— WORK REQUIRED —
Reproduce, from the lines below, exactly the stretch that begins at the line containing "Instruction: Click the Recent usage heading" and ends at the line containing "Given: Click the gray", both included.

───── RECORDS SUPPLIED

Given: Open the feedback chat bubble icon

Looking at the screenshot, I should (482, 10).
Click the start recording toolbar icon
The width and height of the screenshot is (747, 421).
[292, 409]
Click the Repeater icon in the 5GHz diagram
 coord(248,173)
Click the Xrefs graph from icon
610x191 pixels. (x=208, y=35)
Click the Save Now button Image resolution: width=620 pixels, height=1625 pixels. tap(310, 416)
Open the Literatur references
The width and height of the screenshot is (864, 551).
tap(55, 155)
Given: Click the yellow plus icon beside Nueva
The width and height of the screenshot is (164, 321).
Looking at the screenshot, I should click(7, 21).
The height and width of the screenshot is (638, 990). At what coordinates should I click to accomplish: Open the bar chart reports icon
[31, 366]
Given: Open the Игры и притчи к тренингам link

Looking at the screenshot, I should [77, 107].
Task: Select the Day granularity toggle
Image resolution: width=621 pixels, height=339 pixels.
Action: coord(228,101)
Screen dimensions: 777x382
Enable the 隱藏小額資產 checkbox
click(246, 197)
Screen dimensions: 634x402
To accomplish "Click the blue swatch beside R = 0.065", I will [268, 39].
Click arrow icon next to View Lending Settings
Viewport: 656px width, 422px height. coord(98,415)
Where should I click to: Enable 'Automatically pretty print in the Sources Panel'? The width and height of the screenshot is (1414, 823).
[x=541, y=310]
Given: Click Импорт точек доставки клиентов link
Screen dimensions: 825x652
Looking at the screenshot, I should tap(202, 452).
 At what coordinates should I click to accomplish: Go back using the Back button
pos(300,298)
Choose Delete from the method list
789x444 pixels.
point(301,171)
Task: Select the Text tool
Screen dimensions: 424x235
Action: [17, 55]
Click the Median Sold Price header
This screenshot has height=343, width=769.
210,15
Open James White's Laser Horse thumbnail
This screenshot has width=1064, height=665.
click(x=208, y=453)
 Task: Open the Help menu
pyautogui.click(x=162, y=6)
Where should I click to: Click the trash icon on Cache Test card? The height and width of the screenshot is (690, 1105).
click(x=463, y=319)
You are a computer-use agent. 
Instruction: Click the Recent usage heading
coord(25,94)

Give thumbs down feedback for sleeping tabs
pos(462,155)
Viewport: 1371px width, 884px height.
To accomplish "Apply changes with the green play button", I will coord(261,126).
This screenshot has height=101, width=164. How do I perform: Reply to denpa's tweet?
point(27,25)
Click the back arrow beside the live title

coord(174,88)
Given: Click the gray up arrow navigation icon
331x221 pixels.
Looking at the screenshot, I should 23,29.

──────────

— EXERCISE OUTPUT —
Instruction: Click the Recent usage heading
coord(25,94)

Give thumbs down feedback for sleeping tabs
pos(462,155)
Viewport: 1371px width, 884px height.
To accomplish "Apply changes with the green play button", I will coord(261,126).
This screenshot has height=101, width=164. How do I perform: Reply to denpa's tweet?
point(27,25)
Click the back arrow beside the live title

coord(174,88)
Given: Click the gray up arrow navigation icon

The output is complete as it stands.